━━━ DATA LINES ━━━

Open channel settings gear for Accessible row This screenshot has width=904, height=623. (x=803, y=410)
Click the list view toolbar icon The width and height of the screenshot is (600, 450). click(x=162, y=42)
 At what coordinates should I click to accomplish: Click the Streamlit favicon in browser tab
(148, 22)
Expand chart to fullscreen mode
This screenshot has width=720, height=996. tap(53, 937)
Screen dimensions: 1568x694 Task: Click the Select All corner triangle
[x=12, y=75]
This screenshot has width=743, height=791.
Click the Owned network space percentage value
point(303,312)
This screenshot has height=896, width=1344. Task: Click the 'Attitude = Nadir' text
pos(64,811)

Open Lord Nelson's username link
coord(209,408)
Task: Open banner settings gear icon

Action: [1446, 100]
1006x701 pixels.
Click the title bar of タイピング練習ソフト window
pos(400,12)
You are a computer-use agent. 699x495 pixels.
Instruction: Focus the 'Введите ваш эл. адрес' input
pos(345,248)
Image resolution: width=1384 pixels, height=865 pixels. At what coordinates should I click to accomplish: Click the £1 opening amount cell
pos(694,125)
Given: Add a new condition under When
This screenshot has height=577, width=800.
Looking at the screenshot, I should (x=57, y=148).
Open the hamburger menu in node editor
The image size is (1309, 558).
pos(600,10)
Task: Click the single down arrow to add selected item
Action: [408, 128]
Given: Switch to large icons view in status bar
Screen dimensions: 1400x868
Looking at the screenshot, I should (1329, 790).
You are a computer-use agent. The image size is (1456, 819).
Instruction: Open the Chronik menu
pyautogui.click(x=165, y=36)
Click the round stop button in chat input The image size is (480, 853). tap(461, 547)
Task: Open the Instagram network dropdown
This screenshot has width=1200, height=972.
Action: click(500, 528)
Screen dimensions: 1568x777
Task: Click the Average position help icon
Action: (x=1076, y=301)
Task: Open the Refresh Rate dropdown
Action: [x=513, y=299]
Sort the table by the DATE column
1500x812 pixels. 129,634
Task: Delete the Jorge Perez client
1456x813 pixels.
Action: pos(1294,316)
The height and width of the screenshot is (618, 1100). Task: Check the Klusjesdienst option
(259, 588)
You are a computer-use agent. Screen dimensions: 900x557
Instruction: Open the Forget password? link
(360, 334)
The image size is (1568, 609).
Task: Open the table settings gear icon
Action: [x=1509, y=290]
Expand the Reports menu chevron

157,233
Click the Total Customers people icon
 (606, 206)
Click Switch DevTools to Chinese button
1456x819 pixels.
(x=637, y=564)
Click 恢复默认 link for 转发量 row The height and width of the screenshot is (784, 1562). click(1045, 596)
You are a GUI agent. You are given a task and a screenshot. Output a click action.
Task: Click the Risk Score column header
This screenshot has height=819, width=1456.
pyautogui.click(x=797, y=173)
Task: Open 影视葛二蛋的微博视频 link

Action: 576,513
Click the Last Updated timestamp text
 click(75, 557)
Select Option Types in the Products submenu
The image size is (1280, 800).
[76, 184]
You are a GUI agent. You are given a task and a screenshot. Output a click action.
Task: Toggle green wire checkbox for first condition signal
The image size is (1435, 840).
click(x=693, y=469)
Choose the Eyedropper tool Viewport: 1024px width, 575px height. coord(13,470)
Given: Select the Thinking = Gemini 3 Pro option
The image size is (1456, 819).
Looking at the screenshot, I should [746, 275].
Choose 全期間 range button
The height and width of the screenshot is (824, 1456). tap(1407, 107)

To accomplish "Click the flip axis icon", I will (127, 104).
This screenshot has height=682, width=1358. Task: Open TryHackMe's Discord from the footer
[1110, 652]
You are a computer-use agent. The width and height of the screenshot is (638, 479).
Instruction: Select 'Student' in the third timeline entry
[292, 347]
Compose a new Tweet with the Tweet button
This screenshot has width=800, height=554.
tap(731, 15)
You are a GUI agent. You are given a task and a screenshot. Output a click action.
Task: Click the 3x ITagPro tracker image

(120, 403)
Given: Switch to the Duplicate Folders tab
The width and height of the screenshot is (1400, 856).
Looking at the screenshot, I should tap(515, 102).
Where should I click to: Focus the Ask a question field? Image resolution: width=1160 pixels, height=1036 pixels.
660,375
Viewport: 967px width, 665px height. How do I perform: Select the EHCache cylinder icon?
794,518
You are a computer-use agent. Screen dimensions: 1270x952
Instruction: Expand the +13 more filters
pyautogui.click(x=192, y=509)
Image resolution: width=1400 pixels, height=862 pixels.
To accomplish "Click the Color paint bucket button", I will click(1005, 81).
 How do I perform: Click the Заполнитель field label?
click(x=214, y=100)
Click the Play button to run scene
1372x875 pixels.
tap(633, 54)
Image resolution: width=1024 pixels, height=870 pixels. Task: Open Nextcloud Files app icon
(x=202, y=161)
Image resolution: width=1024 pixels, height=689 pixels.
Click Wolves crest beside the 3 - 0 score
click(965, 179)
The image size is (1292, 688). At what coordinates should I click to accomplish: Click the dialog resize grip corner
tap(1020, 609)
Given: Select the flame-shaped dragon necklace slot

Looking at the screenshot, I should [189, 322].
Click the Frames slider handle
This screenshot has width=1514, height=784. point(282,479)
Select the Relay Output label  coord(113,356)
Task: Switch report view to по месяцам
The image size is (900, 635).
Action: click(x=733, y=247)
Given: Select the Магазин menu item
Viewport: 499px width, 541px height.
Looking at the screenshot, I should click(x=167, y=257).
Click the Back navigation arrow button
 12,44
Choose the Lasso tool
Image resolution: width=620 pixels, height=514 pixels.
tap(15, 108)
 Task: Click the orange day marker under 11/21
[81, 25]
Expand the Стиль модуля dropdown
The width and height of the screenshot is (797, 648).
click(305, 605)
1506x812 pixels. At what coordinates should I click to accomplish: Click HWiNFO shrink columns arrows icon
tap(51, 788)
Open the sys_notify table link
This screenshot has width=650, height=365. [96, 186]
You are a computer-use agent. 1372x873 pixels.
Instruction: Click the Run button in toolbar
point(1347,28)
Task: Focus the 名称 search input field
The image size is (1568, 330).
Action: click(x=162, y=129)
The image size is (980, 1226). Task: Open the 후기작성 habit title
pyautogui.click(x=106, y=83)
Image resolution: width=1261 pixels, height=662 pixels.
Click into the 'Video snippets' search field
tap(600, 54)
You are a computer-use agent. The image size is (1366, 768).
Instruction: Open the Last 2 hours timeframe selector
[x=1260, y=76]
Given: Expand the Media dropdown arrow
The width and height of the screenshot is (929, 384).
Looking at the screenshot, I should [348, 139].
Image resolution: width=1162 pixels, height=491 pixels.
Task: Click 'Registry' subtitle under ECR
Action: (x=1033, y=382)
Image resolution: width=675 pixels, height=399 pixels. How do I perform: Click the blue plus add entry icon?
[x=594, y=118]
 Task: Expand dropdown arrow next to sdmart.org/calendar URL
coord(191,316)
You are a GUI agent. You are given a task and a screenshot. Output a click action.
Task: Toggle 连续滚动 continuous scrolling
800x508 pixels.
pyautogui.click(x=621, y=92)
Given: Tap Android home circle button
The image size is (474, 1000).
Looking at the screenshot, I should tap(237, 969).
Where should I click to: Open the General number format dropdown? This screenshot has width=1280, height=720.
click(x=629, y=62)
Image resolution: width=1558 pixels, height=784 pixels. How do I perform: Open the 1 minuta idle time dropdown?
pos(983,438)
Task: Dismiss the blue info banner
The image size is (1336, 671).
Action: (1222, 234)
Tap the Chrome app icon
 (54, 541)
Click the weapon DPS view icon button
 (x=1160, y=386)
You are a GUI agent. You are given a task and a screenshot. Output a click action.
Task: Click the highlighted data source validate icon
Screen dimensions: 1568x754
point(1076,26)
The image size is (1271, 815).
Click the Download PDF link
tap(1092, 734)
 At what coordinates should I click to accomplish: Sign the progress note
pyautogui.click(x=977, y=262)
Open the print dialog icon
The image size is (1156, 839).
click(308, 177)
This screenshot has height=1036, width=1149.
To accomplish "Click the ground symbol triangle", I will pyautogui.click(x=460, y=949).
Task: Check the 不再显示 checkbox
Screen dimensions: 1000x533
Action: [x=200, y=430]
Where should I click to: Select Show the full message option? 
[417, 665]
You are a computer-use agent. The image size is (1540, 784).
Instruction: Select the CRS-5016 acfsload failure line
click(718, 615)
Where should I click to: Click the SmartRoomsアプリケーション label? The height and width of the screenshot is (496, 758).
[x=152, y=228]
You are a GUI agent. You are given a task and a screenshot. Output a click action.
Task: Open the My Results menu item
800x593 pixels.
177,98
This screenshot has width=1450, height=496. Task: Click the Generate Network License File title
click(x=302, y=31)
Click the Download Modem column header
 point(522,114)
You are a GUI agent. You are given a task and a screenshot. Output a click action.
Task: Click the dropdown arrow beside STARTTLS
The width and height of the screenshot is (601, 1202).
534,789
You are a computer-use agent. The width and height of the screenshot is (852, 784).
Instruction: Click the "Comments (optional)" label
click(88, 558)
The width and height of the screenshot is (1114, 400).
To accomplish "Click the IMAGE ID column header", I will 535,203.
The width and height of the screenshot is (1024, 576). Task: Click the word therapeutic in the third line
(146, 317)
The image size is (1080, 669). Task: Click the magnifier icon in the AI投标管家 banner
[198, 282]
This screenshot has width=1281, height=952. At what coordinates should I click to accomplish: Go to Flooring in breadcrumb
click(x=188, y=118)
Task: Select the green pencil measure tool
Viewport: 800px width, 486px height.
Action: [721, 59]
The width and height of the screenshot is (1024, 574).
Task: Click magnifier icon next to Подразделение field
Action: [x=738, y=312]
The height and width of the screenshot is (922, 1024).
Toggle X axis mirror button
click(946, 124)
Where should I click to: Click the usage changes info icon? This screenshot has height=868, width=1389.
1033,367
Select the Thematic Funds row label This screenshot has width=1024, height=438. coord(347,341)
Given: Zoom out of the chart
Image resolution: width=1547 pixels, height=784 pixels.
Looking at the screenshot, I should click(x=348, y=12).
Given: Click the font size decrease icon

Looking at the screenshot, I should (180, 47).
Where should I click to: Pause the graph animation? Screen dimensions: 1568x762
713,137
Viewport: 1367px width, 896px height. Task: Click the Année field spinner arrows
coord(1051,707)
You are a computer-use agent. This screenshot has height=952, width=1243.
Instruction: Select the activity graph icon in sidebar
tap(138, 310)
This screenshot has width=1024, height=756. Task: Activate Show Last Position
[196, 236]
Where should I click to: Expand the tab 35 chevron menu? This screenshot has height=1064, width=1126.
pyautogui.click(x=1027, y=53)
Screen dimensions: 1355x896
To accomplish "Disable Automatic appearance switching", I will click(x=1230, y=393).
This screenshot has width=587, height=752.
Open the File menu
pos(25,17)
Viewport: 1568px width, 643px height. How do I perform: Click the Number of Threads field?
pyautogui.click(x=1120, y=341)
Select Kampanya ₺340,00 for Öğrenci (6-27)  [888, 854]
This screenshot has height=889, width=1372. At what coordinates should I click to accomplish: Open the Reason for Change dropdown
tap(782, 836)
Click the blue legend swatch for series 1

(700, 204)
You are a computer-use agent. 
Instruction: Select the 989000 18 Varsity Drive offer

━━━

## INSTRUCTIONS TO FOLLOW
How many lines in the entries above contain the string "Where", matching case exactly? Reply with the number only.

## RESULT OF THE TASK
7